Behind the Bench

basketball

My husband coaches basketball games. I watch basketball games. Our children alternate between playing chase around the gym and fixating on their tablet, completely oblivious to the on-court battle gripping the rest of us by our throats. More often than not, I feel like a referee myself as I try to keep Numbers 1, 2, and 3 happy until they can run around on the court after the game. Let’s face it, they’re only here for the Skittles. A lot of times, I feel like this: IMG_0275

Even on our worst nights, when everyone is fussy and touchy and grouchy and hungry– always hungry– I feel compelled to fill our seats in the stands. I’m drawn to our usual seats with an undeniable magnetism to cheer on our girls and support my man. The view from back here, behind the bench so to speak, is oftentimes tumultuous at best.

We lost a big game tonight. That’s basketball speak for: A lot was riding on this game:

  • A district championship, for starters. Would have been the first one in 40 years in this town.
  • Pride. It’s girls basketball for heaven’s sake. It takes a VERY INTENTIONAL effort to fill the stands. We had a good turnout, and we really wanted to deliver for our fans and give them a reason to come back and keep supporting us.
  • Senior Night. Did I mention it was the last home game most of these senior girls will ever play? This will be one of their forever memories, unfortunately scarred by a loss.
  • And validation. My husband-coach has always preached that hard work pays off. He may not agree to it, but I was definitely needing to feel validated tonight. I needed to feel that all of his man hours and all of the girls’ sweat and practice in prep for this night had made a difference.

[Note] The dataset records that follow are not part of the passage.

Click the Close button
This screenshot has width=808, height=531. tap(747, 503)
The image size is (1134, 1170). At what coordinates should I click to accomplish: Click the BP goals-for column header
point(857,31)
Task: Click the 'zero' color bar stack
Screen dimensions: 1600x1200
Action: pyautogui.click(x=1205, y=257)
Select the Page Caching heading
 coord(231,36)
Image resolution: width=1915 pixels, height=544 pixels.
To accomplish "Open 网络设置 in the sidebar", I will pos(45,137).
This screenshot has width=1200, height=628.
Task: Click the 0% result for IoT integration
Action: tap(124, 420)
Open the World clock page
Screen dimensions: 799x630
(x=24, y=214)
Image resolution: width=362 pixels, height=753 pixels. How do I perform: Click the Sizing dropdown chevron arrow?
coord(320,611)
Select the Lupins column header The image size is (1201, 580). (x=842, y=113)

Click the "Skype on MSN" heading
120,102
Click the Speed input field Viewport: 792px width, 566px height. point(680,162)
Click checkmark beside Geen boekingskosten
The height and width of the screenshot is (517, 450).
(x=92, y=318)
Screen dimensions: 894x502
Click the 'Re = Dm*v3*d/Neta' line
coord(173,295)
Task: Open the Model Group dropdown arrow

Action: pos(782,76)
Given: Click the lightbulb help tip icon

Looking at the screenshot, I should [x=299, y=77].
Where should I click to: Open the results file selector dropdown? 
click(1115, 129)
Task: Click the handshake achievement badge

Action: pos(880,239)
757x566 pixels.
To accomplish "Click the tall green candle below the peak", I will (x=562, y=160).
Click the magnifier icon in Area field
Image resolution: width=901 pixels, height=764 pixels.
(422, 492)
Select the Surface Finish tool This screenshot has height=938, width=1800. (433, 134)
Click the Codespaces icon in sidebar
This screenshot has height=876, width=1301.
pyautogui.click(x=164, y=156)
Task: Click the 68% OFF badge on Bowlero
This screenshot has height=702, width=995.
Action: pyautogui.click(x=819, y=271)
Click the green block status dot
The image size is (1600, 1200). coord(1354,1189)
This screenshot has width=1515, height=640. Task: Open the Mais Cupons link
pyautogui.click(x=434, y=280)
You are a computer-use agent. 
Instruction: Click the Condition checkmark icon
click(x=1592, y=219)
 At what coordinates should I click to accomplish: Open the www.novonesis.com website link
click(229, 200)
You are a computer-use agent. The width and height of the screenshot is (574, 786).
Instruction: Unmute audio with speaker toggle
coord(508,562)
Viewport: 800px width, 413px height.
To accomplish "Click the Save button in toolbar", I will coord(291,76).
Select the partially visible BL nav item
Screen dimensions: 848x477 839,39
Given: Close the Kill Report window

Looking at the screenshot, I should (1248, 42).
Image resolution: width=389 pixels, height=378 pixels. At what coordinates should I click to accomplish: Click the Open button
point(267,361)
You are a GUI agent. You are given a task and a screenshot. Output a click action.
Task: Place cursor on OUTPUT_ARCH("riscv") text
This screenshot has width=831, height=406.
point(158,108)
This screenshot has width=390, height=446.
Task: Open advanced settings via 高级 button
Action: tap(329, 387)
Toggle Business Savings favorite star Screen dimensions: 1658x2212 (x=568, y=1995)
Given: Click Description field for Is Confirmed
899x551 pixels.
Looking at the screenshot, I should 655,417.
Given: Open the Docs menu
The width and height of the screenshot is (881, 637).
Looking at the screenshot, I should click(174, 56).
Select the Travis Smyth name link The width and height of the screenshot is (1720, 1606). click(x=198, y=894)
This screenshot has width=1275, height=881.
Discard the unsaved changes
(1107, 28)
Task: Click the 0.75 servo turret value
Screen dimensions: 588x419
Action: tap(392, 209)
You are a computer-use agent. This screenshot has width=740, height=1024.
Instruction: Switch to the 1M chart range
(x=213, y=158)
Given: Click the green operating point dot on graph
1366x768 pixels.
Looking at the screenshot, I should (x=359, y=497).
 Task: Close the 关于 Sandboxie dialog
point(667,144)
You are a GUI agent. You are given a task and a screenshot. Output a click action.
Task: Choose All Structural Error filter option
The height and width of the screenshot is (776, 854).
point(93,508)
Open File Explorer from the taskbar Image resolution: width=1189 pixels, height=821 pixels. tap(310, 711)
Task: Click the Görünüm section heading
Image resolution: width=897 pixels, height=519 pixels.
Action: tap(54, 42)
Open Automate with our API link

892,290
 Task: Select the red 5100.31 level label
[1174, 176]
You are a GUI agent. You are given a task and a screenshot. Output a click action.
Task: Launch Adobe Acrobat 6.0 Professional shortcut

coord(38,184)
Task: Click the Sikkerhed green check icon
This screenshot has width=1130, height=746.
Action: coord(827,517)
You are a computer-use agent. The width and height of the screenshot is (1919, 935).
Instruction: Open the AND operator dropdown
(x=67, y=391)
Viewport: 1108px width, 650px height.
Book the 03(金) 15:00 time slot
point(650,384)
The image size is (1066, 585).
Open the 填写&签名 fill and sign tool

But it was just one of those nights. Great strides have been made this season. We’re still a playoff contender. There’s much to be proud of, but it doesn’t replace the sting of missing our goal by THIS much, by being THIS CLOSE.

It’s different, sitting back here behind the bench, supporting my man and his team. I’m not really a part of the team, and I obviously don’t actively contribute to the outcome of the game. (My overweight 5’3″ frame doesn’t quite fit the bill like it used to, at least not without the aid of a personal oxygen tank to jog alongside me.) 🙂 But make no mistake about it, I very much have A LOT invested in this team and their games.

Which is why I feel all the Big Feelings choked up in these match-ups. I lose my voice in cheerful glee when we run away with a win; I swallow back inappropriate swear words and possibly irrational anger when we face a loss.

Because I know all the behind-the-scenes prep work that stole my man’s time in the week prior to these games, and I want very badly to see that his dedication to this time away from our family was worth it. That’s my investment. He is watching film, scouting, statting games, printing individualized scouting reports, scouting, prepping motivational gimmicks to pump up team morale, networking with other coaches, scouting, 6:00 am practices, after school practices, attending junior high games to build rapport, scouting, and a host of other things (including scouting of course)– all of the tasks that my man is happy to do in the name of Thou Holy Almighty Basketball Season.

I am dallying in all things offspring-related: the school stuff, the medical stuff, the emotional stuff, the dinner stuff– for one EXTREMELY fickle eater and two who don’t eat enough to warrant actually cooking most weeknights (Yes, boys, we are having cereal again), the bedtime routine stuff. He is there. I am here. That is the investment I can offer.

I love this game. And oh my gosh, I love this man! And that’s ultimately the bottom line. Sometimes we coach’s wives will end up driving an hour and a half to an away game just to end up driving home without a win; sometimes despite our man’s and our team’s best efforts on Senior Night, we fall a little short. Sometimes we want our man’s hard work to pay off so badly it hurts. Because we love him that much. We know that he deserves to bask in the glory of being the best, earning the trophy, wearing the ring. We support him always, especially on nights like tonight. Eventually his time will come. Eventually he’ll be the best, earn the trophy, and wear the ring. He’ll remember that we were always in his corner, patiently waiting for what we knew would come. And it will come.